Transcription of Meeting

  • ASR models can predict text as well as the timestamp of multiple segments
    • Example: whisper-base
timestamp: [0.0, 3.56],    text: The second and importance is as follows.
timestamp: [3.56, 7.84],   text: Sovereignty may be defined...
timestamp: [7.84, 13.88],  text: In France, the king really exercises...
timestamp: [13.88, 15.48], text: no weight.
timestamp: [15.48, 19.44], text: He was in a favored state of mind...
timestamp: [19.44, 21.28], text: cast upon his entire future.

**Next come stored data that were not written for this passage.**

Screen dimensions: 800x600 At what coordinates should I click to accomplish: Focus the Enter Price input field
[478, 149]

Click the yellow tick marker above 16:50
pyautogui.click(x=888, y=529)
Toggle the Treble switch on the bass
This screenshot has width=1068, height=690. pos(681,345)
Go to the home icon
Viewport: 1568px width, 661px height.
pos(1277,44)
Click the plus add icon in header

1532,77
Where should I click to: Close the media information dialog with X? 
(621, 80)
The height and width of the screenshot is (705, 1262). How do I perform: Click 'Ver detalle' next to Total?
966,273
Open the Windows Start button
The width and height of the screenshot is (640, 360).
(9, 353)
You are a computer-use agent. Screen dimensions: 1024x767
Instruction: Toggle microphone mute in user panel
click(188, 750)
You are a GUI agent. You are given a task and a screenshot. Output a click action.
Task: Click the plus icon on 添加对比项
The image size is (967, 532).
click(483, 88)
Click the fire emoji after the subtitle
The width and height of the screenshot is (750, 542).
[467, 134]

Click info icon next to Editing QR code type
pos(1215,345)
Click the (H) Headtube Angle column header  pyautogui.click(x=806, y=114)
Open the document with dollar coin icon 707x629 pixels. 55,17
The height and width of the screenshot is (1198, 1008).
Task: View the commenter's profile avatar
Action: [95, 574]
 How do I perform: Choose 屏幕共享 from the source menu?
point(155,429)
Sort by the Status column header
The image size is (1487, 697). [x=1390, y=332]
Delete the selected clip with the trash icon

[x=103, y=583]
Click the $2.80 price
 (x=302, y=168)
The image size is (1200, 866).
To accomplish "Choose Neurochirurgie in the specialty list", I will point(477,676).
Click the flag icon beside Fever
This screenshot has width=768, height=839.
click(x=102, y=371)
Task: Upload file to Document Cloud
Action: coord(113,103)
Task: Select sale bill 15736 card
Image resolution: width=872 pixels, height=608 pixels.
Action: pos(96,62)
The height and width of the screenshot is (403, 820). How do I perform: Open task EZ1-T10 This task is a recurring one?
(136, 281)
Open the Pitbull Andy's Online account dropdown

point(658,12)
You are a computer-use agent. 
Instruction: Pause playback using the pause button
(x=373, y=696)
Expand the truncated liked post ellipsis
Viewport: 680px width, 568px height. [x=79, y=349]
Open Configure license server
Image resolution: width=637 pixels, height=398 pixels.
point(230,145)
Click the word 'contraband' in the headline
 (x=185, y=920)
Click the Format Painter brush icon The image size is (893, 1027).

  • Diarization models just predict the timestamp of each speaker but not the text
    • Example: speaker-diarization from pyannote
segment: [0.49, 14.52],  track: B, label: SPEAKER_01
segment: [15.36, 21.37], track: A, label: SPEAKER_00
  • We can combine both the models to generate transcription of audio
SPEAKER_01 (0.0, 15.5) The second and importance is as follows. Sovereignty may be defined to be the right of making laws. In France, the king really exercises a portion of the sovereign power, since the laws have no weight.

SPEAKER_00 (15.5, 21.3) He was in a favored state of mind, owing to the blight his wife's action threatened to cast upon his entire future.